WHAT THIS TASK INVOLVES –
Starting with the line containing "Task: Expand the Navigation panel arrow icon" and continuing through the line containing "Action: pos(7,43)", give the records as a JSON list of strings, one string per line, with blank lines and pictures left out.

RECORDED DATA –
● ● ●

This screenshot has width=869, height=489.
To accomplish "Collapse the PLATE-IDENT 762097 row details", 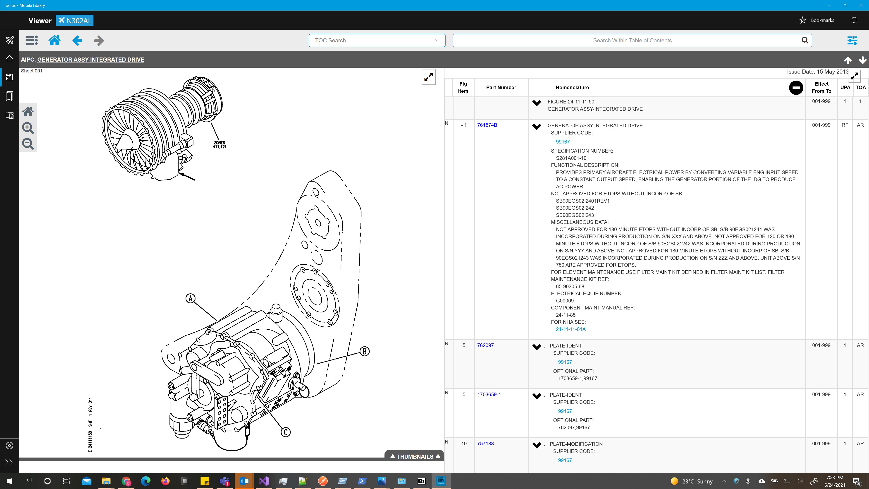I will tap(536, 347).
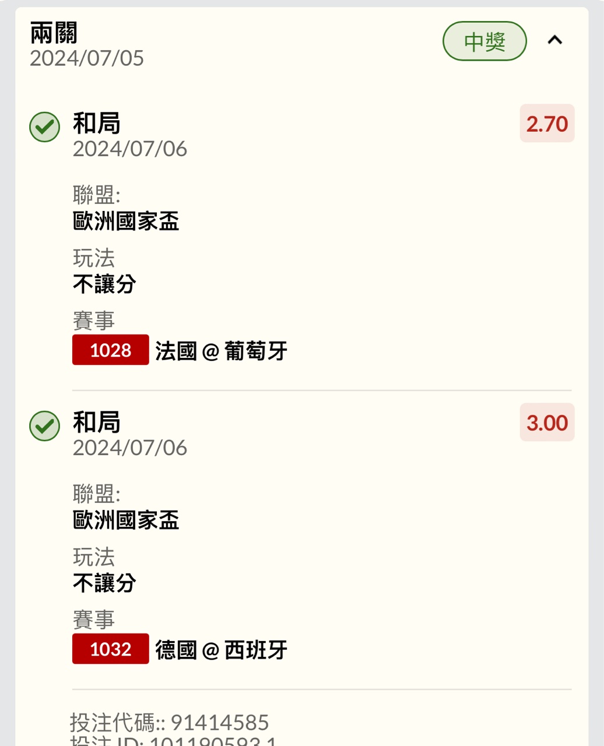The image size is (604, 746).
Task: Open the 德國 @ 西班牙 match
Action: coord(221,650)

● ● ●

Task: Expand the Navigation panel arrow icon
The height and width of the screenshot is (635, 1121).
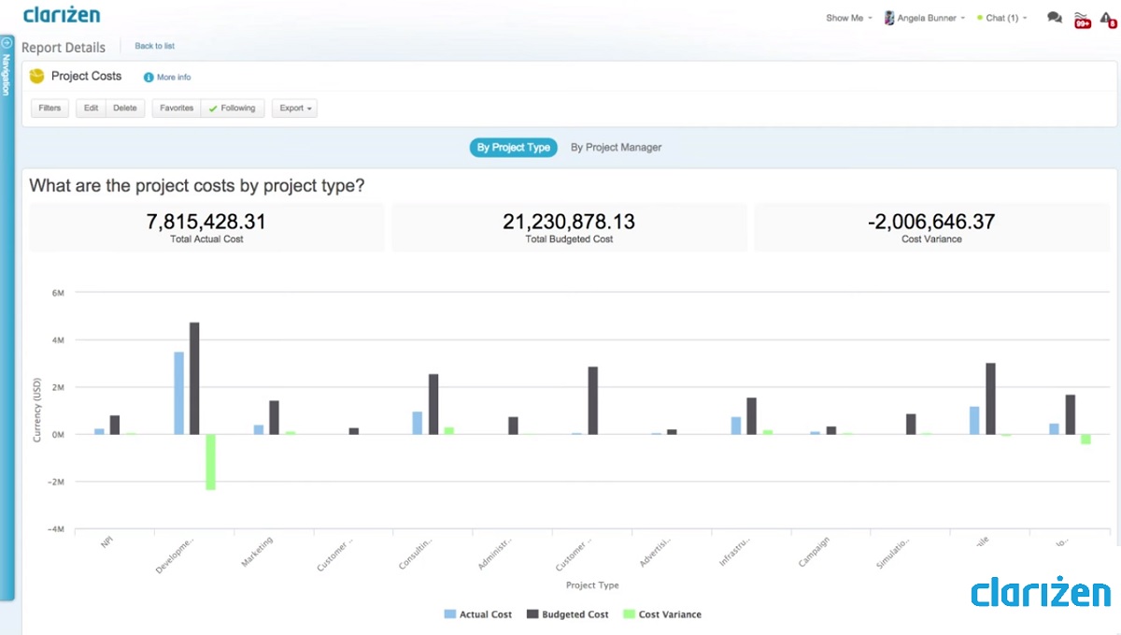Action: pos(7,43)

● ● ●

EXERCISE ANSWER –
[
  "Task: Expand the Navigation panel arrow icon",
  "The height and width of the screenshot is (635, 1121).",
  "Action: pos(7,43)"
]